Der RWE-Konzern scheint sich bereits für diese Variante entschieden zu haben. "Wir freuen uns über alle Lösungen, die unser eigenes finanzielles Engagement möglichst gering halten", erklärte der RWE-Vorstandsvorsitzende Jürgen Großmann in einem Interview mit "Dow Jones" (17.1.). Entscheidend sei für RWE, Gas aus Aserbeidschan und Turkmenistan zu erhalten, wo man sich im Rahmen der Verhandlungen über die Pipeline bereits Explorationslizenzen gesichert habe. Der für das Projekt zuständige RWE-Manager Stefan Judisch wurde vom Österreichischen Wirtschaftsblatt (19.1.) mit der Äußerung zitiert: "Wir schätzen das Potenzial, das Tanap bietet, unseren Kapitaleinsatz deutlich zu verringern und diese Option muß nun geprüft werden."
RWE will sich jedoch weiter an Nabucco beteiligen. Dies stellte der Konzern klar, nachdem Großmanns Äußerungen ("Ob die Leitung dann Turandot oder Nabucco heißt, ist uns egal") als Änderung der Konzernstrategie interpretiert wurden. RWE ist neben der österreichischen OMV der wichtigste Partner im "Nabucco"-Konsortium, dem außerdem die türkische Botas, die Bulgarian Energy Holding, die ungarische MOL und und die rumänische Transgaz angehören. Die sechs Konsortialpartner verfügen über jeweils 16,67 Prozent an der Nabucco Gas Pipeline International GmbH.
Allerdings haben jetzt Ungarn und sein staatlich kontrollierter Energiekonzern MOL angekündigt, aus dem Projekt auszusteigen. "Ich bin kein Experte für die Details, aber soweit ich gesehen habe, wird das ungarische Unternehmen MOL das Projekt verlassen", zitierte die ungarische Nachrichtenagentur MTI den Regierungschef Viktor Orban mit einer Äußerung, die er am 23. April vor Jounalisten in Brüssel gemacht habe. Von MOL selber gab es bis dahin keinerlei Absichtserklärung in dieser Richtung. MOL-Chef Zsolt Hernadi paßte sich jedoch schnell der Marschroute des Regierungschefs an: Nabucco sei kein gut geführtes Unternehmen, sagte er am 26. April vor Journalisten. MOL erwäge deshalb den Verkauf seiner Konsortialbeteiligung.
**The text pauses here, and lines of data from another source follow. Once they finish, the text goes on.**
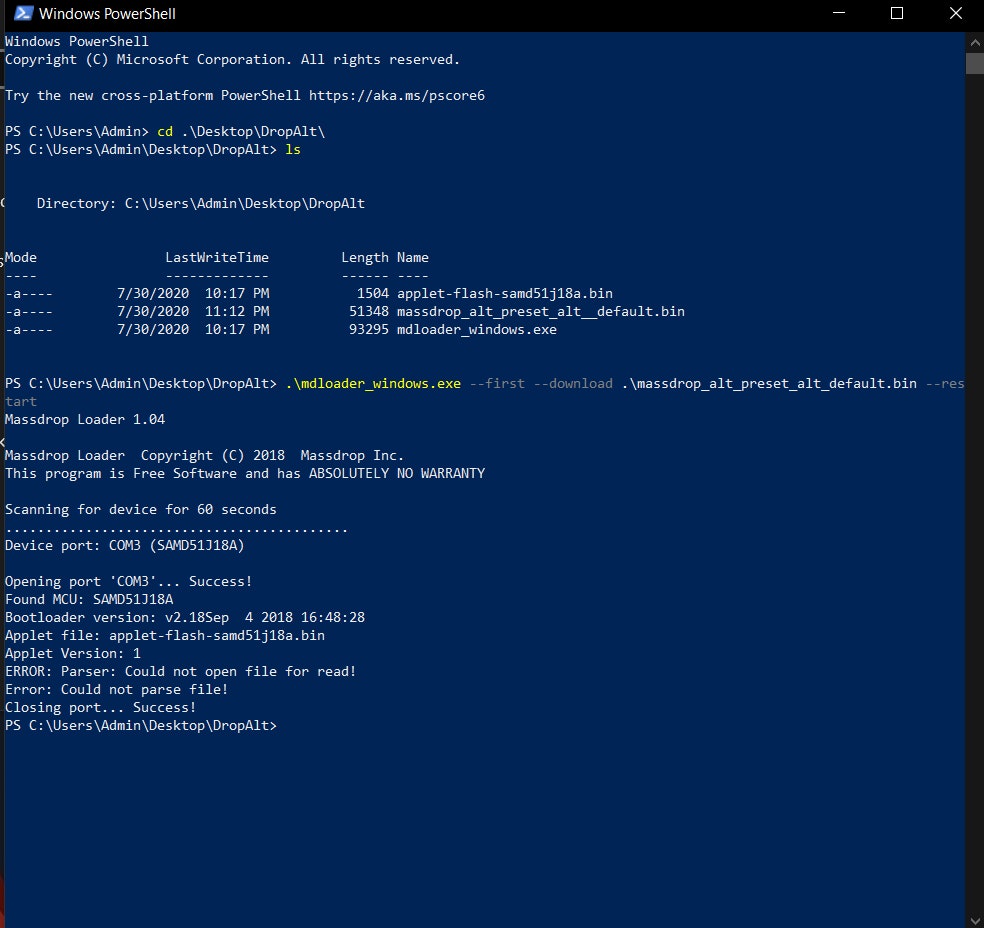The image size is (984, 928).
Task: Click the yellow .\mdloader_windows.exe command text
Action: pyautogui.click(x=373, y=384)
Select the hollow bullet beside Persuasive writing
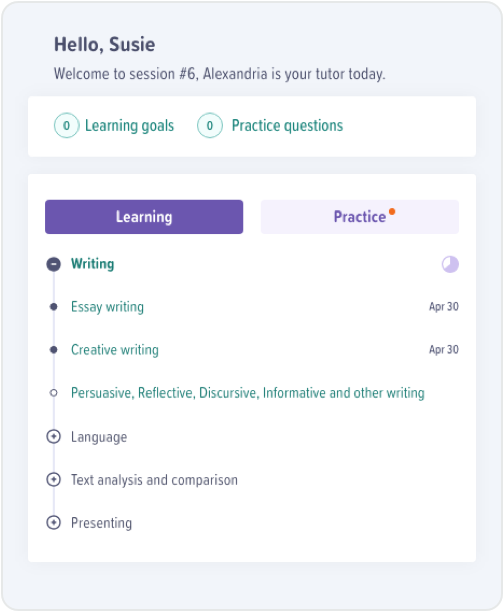This screenshot has width=504, height=612. pos(54,393)
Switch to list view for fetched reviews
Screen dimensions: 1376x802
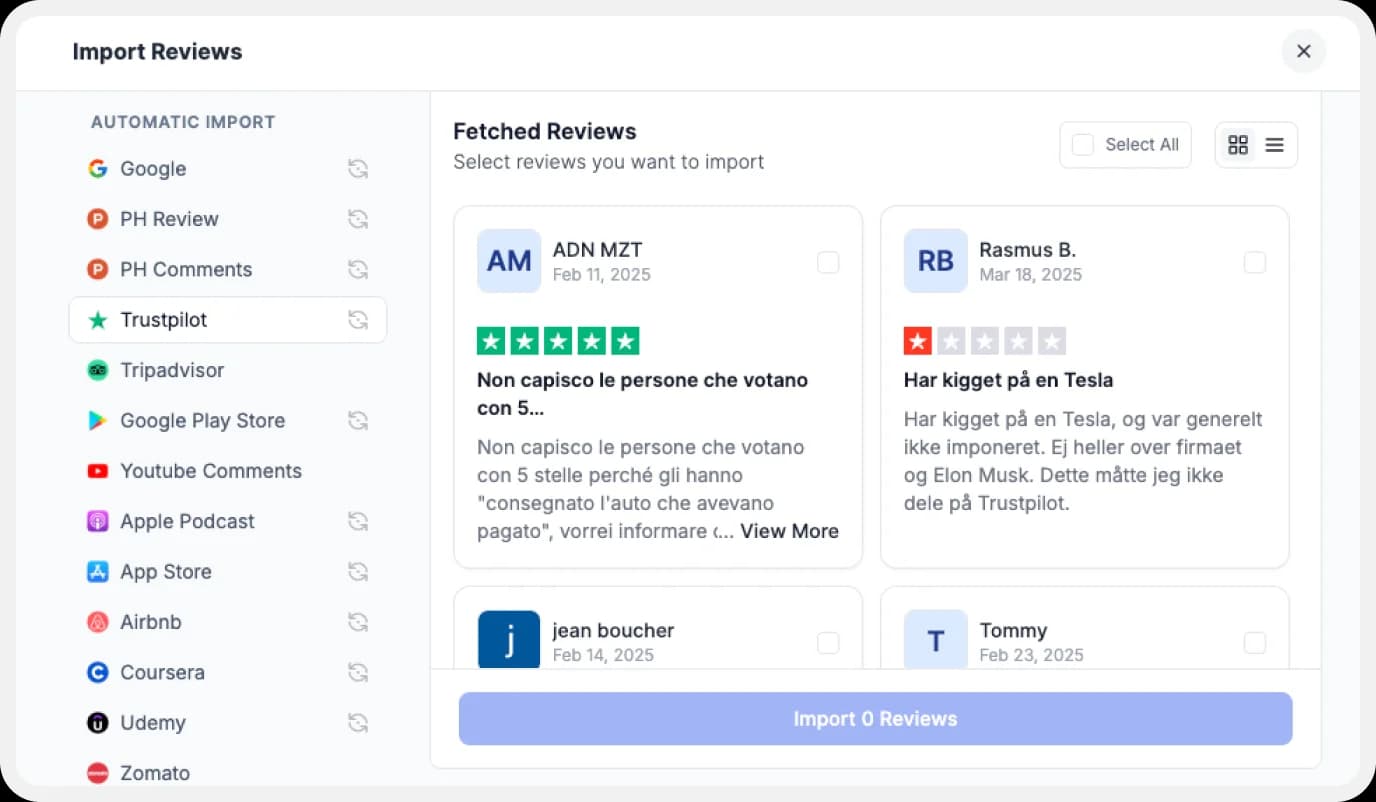1274,144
Vorausgegangen war am 17. April ein Treffen Orbans mit Gazprom-Chef Alexej Miller, der dafür eigens nach Budapest reiste. Offiziell ging es um das konkurrierende "South Stream"-Projekt, an dem sich Ungarn ebenfalls beteiligt. Offenbar fühlte sich Orban nach diesem Treffen mit dem Kreml-Abgesandten ermutigt, auch in Sachen Nabucco den Konflikt mit der EU zu suchen, die Orban und dessen autoritärem Regime zahlreiche Verstöße gegen demokratische Prinzipien und Gemeinschaftsrecht vorwirft. Dennoch bekam der ungarische Regierungschef bei seinem anschließenden Besuch in Brüssel weitere Finanzhilfen zugesagt.
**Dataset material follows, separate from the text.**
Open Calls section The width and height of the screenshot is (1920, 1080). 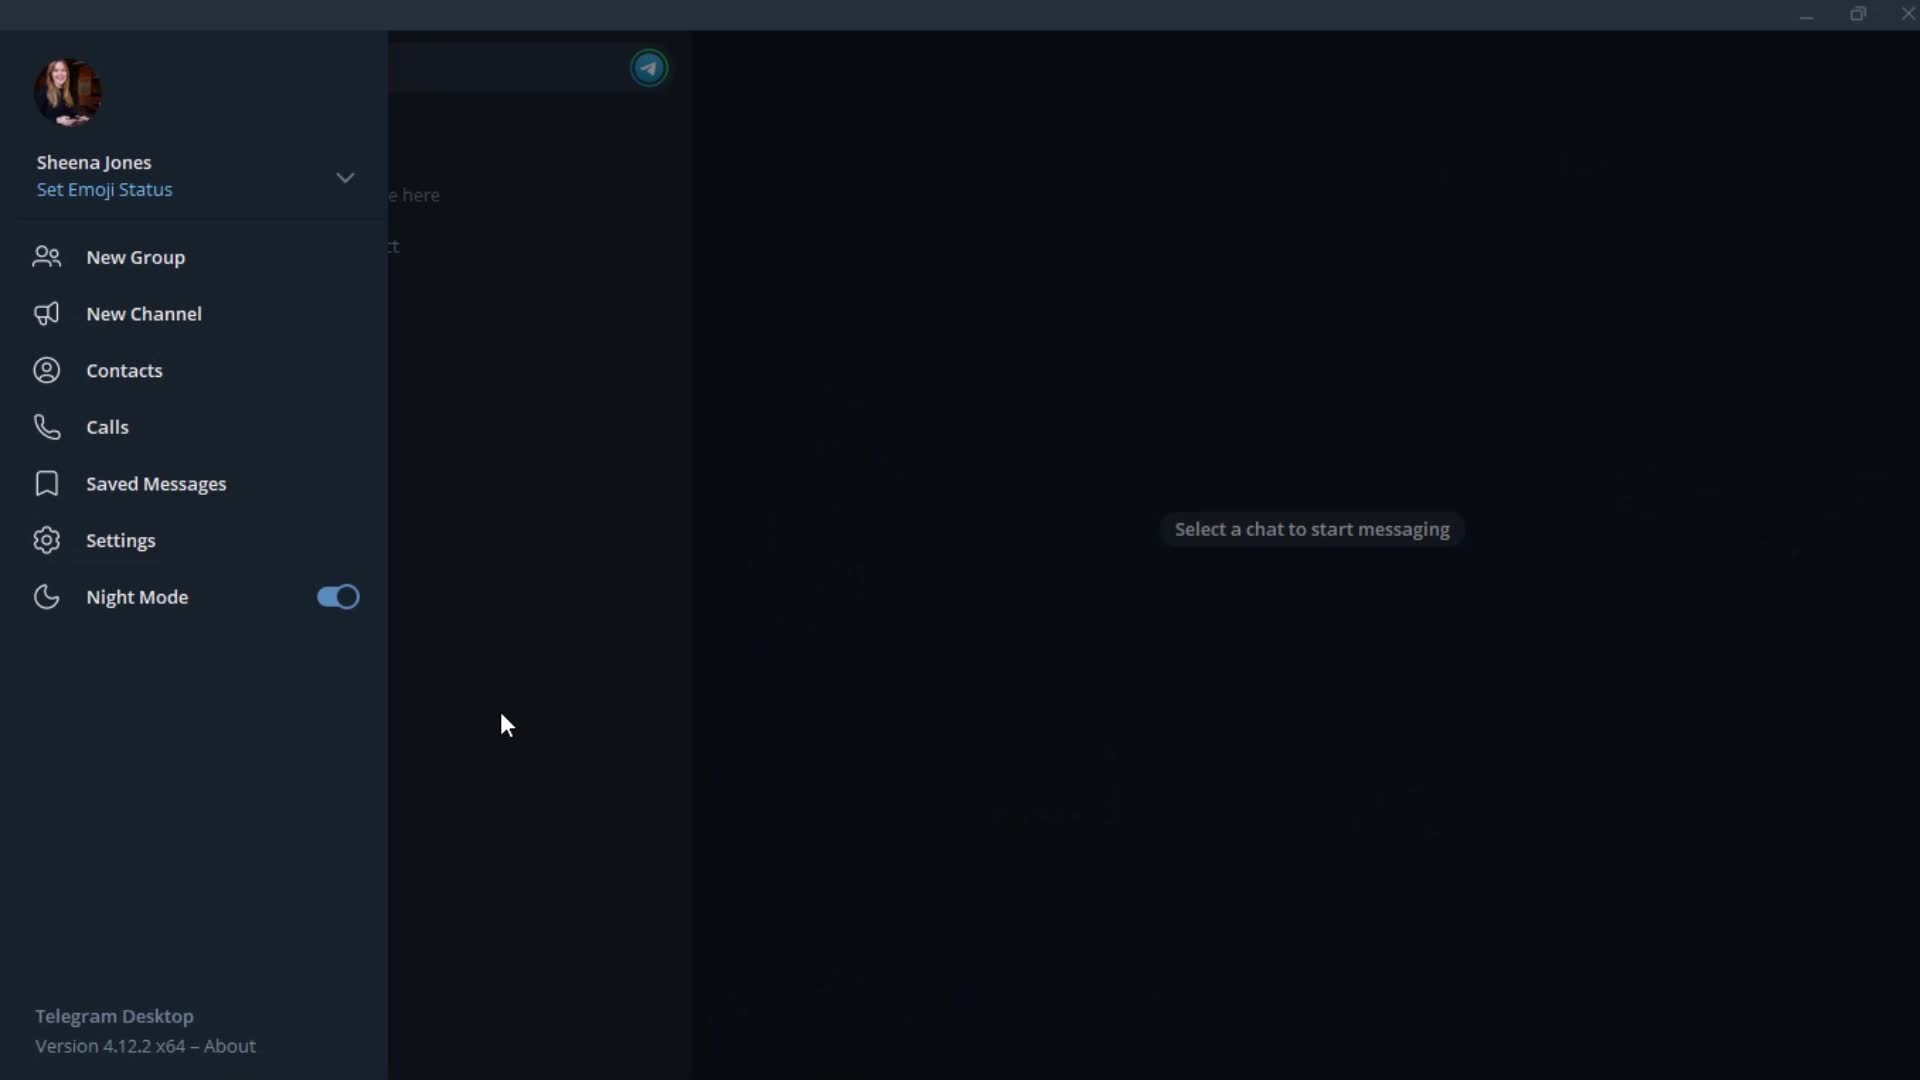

"Nabucco lebt mehr denn je", meinte demgegenüber der Vorstandsvorsitzende des österreichischen Energiekonzerns OMC, Gerhard Roiss, am 26. April vor Journalisten in Wien. Ein Rückzug Ungarns wäre "kein Beinbruch". Das im Sommer 2009 unterzeichnete zwischenstaatliche Abkommen (090703) sei bindend. Ein Ausstieg von MOL könne deshalb die Trassenführung durch Ungarn nicht gefährden. Auch Roiss ließ allerdings erkennen, daß er zu eineren kürzeren Leitung in Kombination mit "Tanap" tendiert.